Counterintuitively, Morris’ improved control has not come from a concerted effort to rein it in.
“It was absolutely just getting him excited about bowling fast,” Mason says of the approach WA took with Morris. “It’s such a rare thing. The last thing I wanted to do was try and tame him too much.
“Freeing him up like that, taking the pressure off him – because I think he felt he had to be a certain way – by having his coach say, ‘No it’s okay, you need to let rip’, and then with the leadership from Shaun Marsh who used him brilliantly, head coach Adam Voges backing us all the way in, he just sort of grew from there.
“When it doesn’t go quite right, it’s just reassuring him that it is OK, it really doesn’t matter, he’s still impacting the game because nobody wants to be facing him.
“At no point do we really pull him to pieces or discourage him. We know we’re going to get a bad day here or there because he is young. Even the greatest of them do. In Australian cricket currently Mitch Starc has bad days but at no point do you ever try and rein him in because he’s such a weapon and I think we treat Lance the same way.”
Mason is not the first coach to have told Morris to just let it rip.
That honour goes to father Garry, who was at first slip when his son made his Dunsborough A-grade debut as a 12-year-old.

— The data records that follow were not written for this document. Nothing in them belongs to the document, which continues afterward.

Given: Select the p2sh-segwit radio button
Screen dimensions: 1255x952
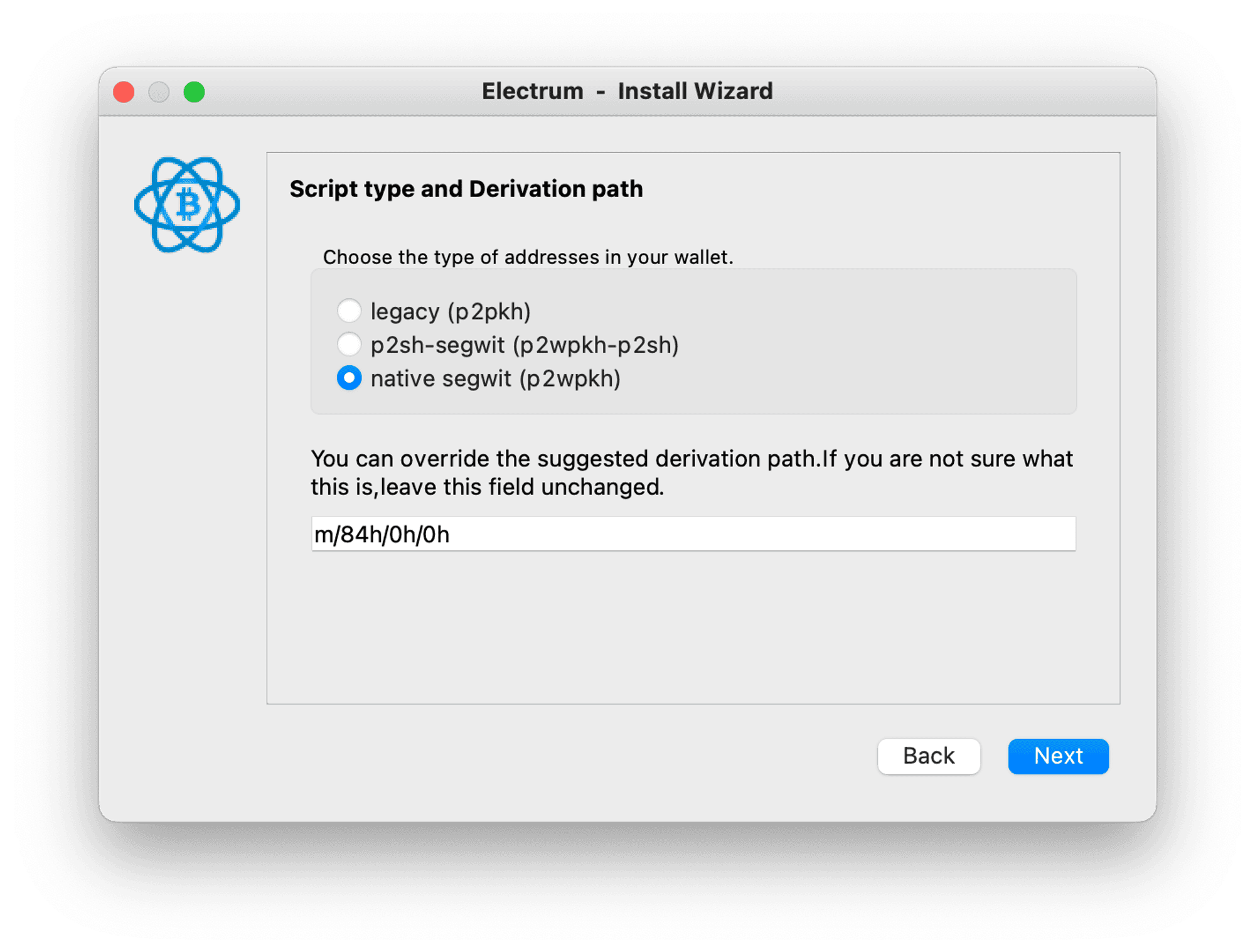Looking at the screenshot, I should click(349, 344).
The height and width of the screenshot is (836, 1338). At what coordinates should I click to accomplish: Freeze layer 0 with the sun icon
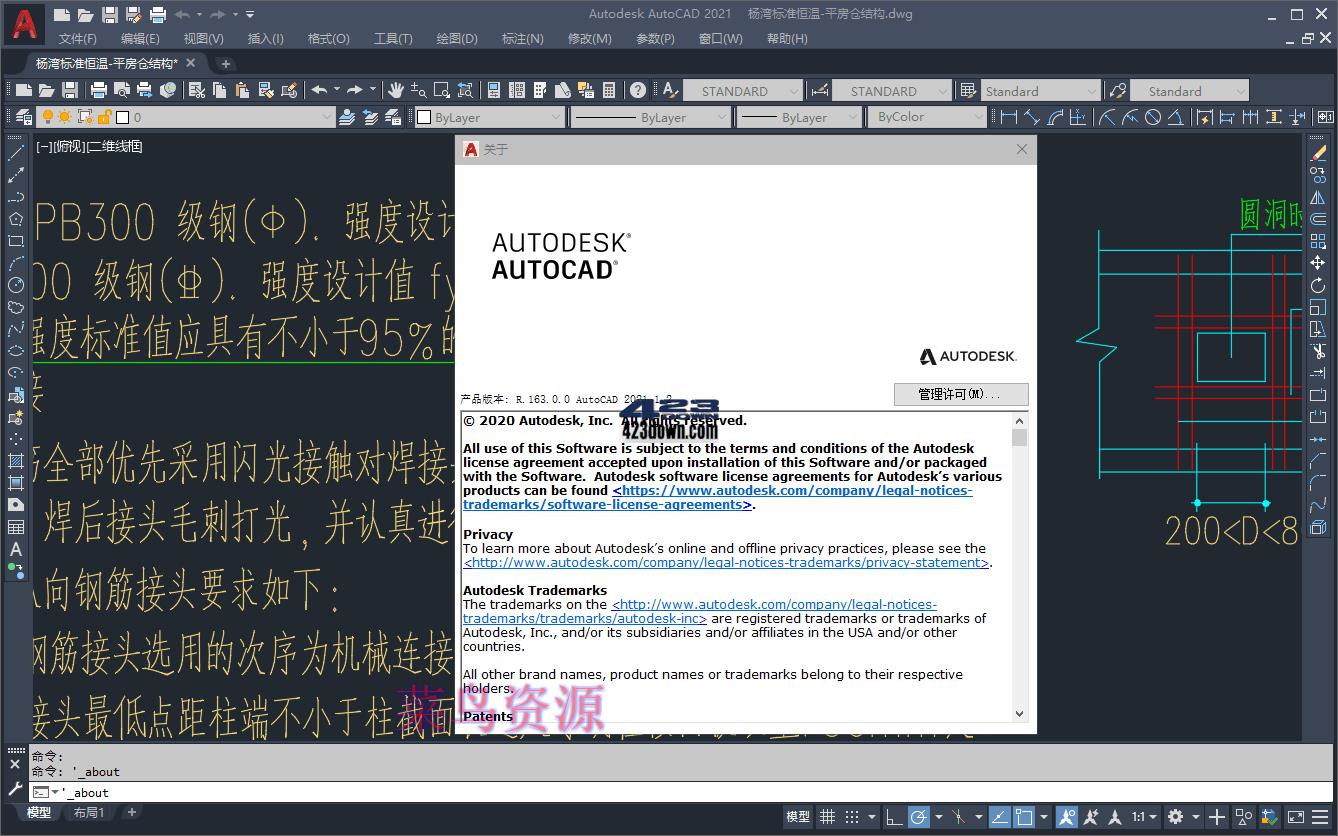64,117
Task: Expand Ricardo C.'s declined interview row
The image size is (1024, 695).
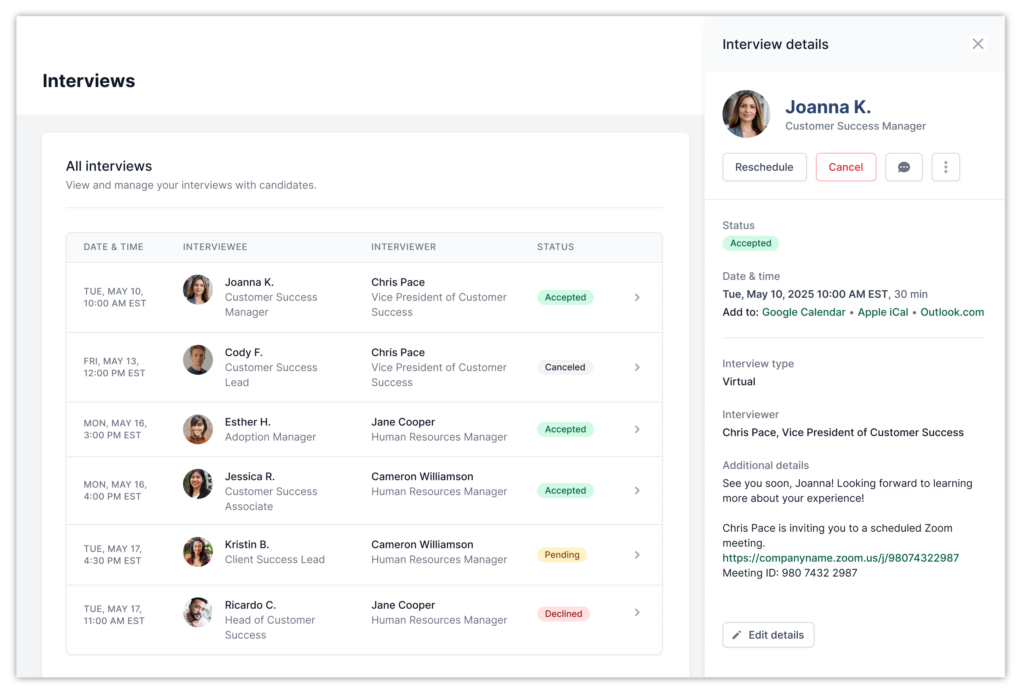Action: [x=637, y=613]
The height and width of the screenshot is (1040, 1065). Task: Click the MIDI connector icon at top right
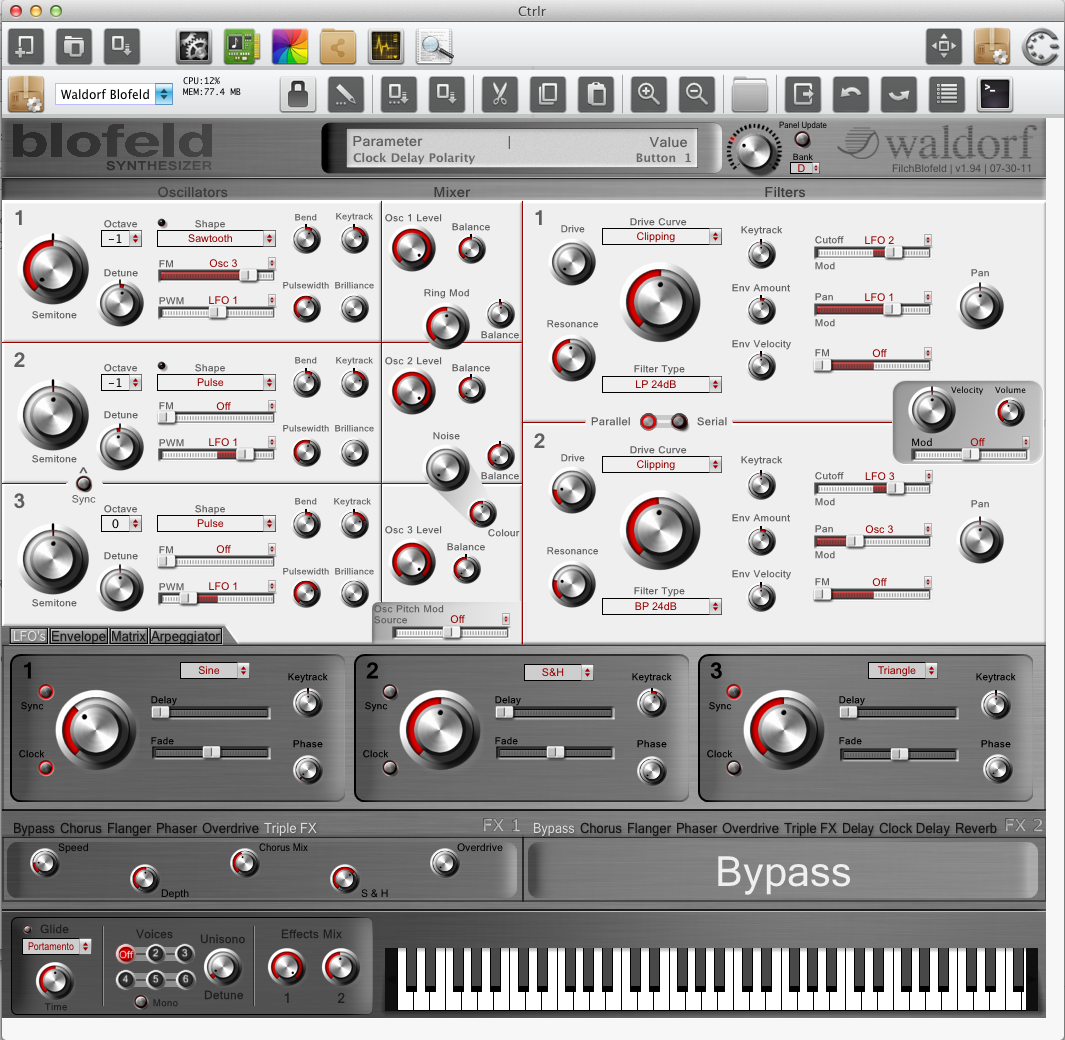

“Just to have fun and just to do what was natural. That was just to bowl quick, and do whatever felt good,” Morris Sr recalls as the advice he passed on. “It was all about encouraging him to keep bowling quick instead of trying to harbour it.”
It’s advice that served him well back then – he accounted for Busselton Margaret River Cricket Association perennial player of the year Martin Head when he was 12 – and has served him well now.
Lance already has a Sheffield Shield winners medal and hopefully one day he’ll pick up a baggy green. Garry’s picked up a few souvenirs along the way too.
“I’ve got a few dents in my garage door from Lance bowling probably a bit too quick in the backyard. Divots everywhere.”